I thank God for my present reality: for this day, for this view of the sun coming through the clouds, for this body, this mind, this job, this relationship with my family, these friends, this breath.
I do still ask God to do things, and still have an expectation that God is concerned for my concerns and able to act in response to what I ask. I've never been one to claim Biblical promises as though we can force God's hand. But I have an honest conversation with God about my own needs and wishes. I often pray that God would fill the hole left by divorce; that I would not fill that hole with some other substitute. (God hasn't seemed to answer that prayer except to ironically send me Peter Rollins who says that the hole will always be there and that we cannot expect even God to fill it!) But on the other hand I often ask God to help me find a new partner.
A new prayer for me that is now very regular is for God's insight to do away with any self-deception in me.
For many years I followed a weekly cycle of prayers for my wife. I have now turned that into prayers for the family and friends closest to me. On Mondays I pray for their emotions, Tuesday for their use of time and energy, Wed for physical well-being, Thurs for their talents/abilities/studies/career, Fri for their friendships and family relationships, Sat for sexuality and Sunday for spirituality.
Least you start thinking that I must be extremely self-disciplined, I have to add that all the above is a pattern rather than a rule. I do not do all of that each day.
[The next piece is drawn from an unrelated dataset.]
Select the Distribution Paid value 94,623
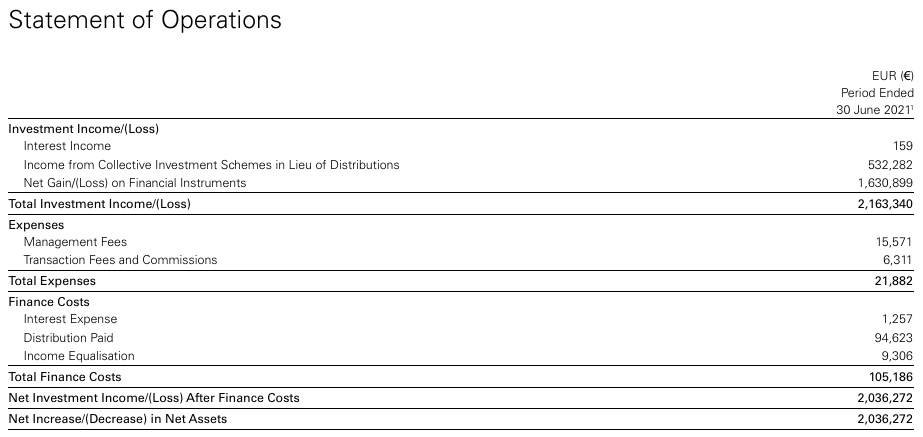Image resolution: width=923 pixels, height=437 pixels. click(895, 338)
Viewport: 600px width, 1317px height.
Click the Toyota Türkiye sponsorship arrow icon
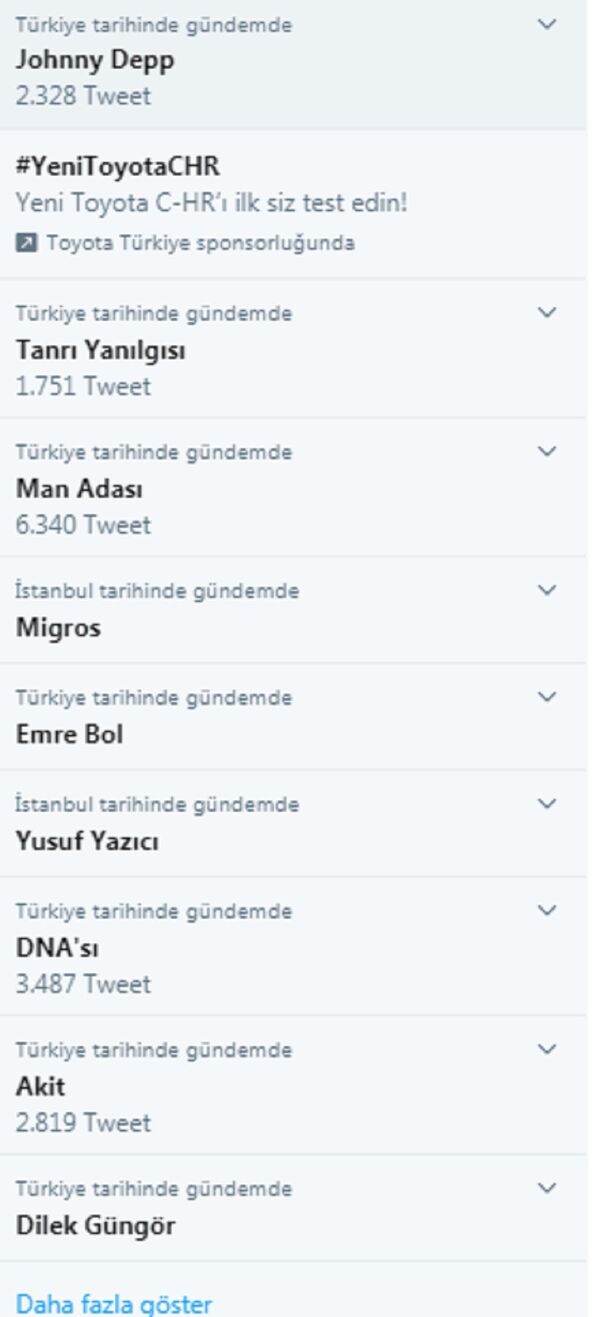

It works nicely on the days I drive to Newcastle for work. Often happens incompletely in the five minutes between going to bed and falling asleep.
All of that is to point out that for me, I approach prayer with something of a different attitude, but largely the same practice. God is not an idol who we can manipulate by our prayers to give us certainty and satisfaction. And yet "you can throw the whole weight of your anxiety on God for you are God's personal concern." Prayer can be more honest than just repeating doctrinal "truths" in an attempt to cover up our doubts and fears and inadequacies.